Obviamente, Joe não contaria a verdade. Ele havia matado aula para receber seu amor em casa. O início do namoro era marcado por uma paixão arrebatadora, que relegava as responsabilidades a segundo plano. A Sra. Castanõ, mãe de Joe, não se importava com suas faltas, desde que não fosse chamada à escola. Seria uma vergonha terrível, especialmente considerando que o irmão de Joe era um exemplo de conduta. O trabalho o impedia de permanecer na pequena Durango por muito tempo, e suas visitas se limitavam a feriados. Apesar disso, o amor de Ruan Castanõ por seu irmão era inabalável.

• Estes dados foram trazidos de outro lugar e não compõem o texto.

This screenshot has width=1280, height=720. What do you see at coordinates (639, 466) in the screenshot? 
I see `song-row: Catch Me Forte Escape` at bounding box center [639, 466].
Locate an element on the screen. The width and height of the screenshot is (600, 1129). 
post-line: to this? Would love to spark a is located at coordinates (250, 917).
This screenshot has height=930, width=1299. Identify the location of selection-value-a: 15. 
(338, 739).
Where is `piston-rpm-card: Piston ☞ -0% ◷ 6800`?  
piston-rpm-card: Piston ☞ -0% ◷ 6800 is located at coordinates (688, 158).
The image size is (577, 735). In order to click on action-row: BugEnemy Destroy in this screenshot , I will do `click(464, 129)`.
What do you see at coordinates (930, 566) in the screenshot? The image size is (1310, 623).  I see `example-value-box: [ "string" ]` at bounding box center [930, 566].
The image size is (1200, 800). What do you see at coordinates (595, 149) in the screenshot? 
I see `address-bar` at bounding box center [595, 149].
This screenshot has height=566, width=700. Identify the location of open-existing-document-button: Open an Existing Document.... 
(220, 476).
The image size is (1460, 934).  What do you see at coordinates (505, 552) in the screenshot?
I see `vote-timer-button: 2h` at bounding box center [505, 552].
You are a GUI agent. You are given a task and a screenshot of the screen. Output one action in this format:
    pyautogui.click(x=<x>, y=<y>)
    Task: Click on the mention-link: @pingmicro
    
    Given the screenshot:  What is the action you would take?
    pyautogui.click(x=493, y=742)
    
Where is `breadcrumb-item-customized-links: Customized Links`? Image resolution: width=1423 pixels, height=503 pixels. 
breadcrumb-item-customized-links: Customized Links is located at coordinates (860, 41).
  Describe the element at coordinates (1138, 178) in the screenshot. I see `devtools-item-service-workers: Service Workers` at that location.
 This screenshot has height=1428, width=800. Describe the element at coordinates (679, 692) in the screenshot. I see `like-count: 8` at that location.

- Claro. Há há! - Joe não se esforçou para esboçar uma risada minimamente crível. - Já estou em casa! Por quê?

- Bem... são quinze e treze. - Doma fitou seu relógio de pulso com desdém.

O garoto pulou da cama abruptamente, provocando um rangido incômodo. Correu em direção à pequena cômoda para "apunhalar" o alarme, fiel guardião do tempo.

- Droga! - Joe não resistiu a um suculento tapa no objeto indefeso.

- O que disse? - Doma esboçou um sorriso travesso, como quem o havia pego no pulo.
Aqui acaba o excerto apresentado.